Uluslararası ceza hukuku ve UCM’nin Karabağ uyuşmazlığı çerçevesinde öne çıkabileceğine dair diğer işaret ise ilk UCM savcısı Ocampo’nun 7 Ağustos 2023 tarihinde yayınladığı 28 sayfalık ‘uzman görüşü’ olarak belirmektedir.[24] Ocampo, kendi ifadesiyle, Artsakh olarak bilinen ‘Dağlık’ Karabağ’da yaşayan 120.00 Ermeni’ye karşı devam eden bir soykırım olduğu iddiasında bulunmuştur. Her ne kadar Ermeni diasporası ve lobileri bu iddiayı bir süredir dile getirmekteyse de, üçüncü kişilerin yaptıkları hukuki nitelemelerde daha dikkatli bir dil kullandığını gözlemlemek mümkündür.
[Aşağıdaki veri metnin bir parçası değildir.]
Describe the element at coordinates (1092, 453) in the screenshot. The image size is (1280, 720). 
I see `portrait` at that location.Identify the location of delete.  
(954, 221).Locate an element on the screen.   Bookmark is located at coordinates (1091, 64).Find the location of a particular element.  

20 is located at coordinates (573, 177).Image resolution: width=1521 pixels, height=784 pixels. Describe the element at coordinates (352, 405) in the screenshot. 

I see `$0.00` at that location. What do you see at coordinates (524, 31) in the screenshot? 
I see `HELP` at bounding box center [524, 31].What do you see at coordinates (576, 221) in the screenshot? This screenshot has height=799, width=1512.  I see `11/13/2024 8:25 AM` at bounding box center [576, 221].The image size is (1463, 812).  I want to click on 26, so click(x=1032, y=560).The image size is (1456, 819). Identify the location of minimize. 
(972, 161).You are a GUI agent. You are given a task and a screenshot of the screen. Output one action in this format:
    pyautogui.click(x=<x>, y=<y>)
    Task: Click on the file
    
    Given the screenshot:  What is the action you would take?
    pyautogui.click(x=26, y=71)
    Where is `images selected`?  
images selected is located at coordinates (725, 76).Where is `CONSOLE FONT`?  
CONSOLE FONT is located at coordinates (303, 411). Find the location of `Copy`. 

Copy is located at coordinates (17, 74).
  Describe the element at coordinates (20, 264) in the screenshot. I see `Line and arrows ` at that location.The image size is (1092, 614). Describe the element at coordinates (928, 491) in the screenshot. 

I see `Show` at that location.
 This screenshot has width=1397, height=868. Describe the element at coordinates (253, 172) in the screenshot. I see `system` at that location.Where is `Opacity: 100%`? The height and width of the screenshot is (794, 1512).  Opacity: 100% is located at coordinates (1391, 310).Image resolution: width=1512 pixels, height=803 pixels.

Yorumcular genelde en uç olarak Soykırım tehlikesinden bahsetmekte ancak devam eden bir soykırımın varlığına işaret etmemektedir.[25] Bu bakımdan Ocampo’nun açıklaması oldukça büyük yankıya sebep olmuştur. Ocampo’nun sözlerinin yankısının büyüklüğü, her ne kadar UCM’nin eski başsavcısı olması sebebi ile hâlihazırda bir organik bağı bulunmasa ve Ocampo’nun UCM’deki son dönemi cinsel taciz ve rüşvet iddiaları ile gölgelenmiş olsa da,[26] Mahkeme’nin ilk başsavcısı olması unvanından ötürüdür. Bu bakımdan yayınladığı ‘uzman’ raporu gayri resmi olarak dahi olsa UCM ile ilintili hale gelmiştir.

Ocampo’nun iddialarının hukuki muhtevası oldukça direkttir. Buna göre Ocampo, Laçın Koridorunun Azerbaycan güvenlik güçleri tarafından abluka altına alınarak her türlü gıdaya, tıbbi malzemeye ve diğer temel ihtiyaçlara erişimin engellendiğin iddia etmekte, bu fiillerinde

Soykırım Sözleşmesinin II. Maddesinin (c) bendi kapsamında bir Soykırım olarak değerlendirilmesi gerektiğini vurgulamaktadır. İlgili hükme göre soykırım kastı ile – yani etnik, dini, ulusal veya ırki bir grubu, bütünüyle veya kısmen, ayrı bir antite olarak (as such) yok etme kastı ile – hareket edilerek ‘c) Grubun bütünüyle veya kısmen, fiziksel varlığını ortadan kaldıracağı hesaplanarak, yaşam şartlarını kastten değiştirmek’ soykırım suçunu teşkil etmektedir.

Ocampo’nun görüşünün derinliklerine indiğimizde ve bu iddiasını ne şekilde gerekçelendirildiğine bakıldığında en hafif tabiri ile hayal kırıklığına uğramamak elde değildir. Hakan Yavuz’un vurguladığı üzere, ‘Ocampo'nun bölgenin tarihi hakkındaki bilgisi başlangıç düzeyinde ve çoğunlukla yanlış’ görünmektedir.[27] Her şeyden önce Ocampo bölgeye ilişkin bir uzmanlığa sahip olmadığı gibi, kullandığı resmi kaynaklardan (örneğin UAD’nin ihtiyati tedbir kararı),[28] bu kaynakların ima dahi etmediği ekstrem çıkarımlar yapmaya kalkışmış ve daha kötüsü de zaman zaman hiçbir atıfta bulunmadan Ermeni iddialarını mutlak doğruymuş gibi yansıtmıştır.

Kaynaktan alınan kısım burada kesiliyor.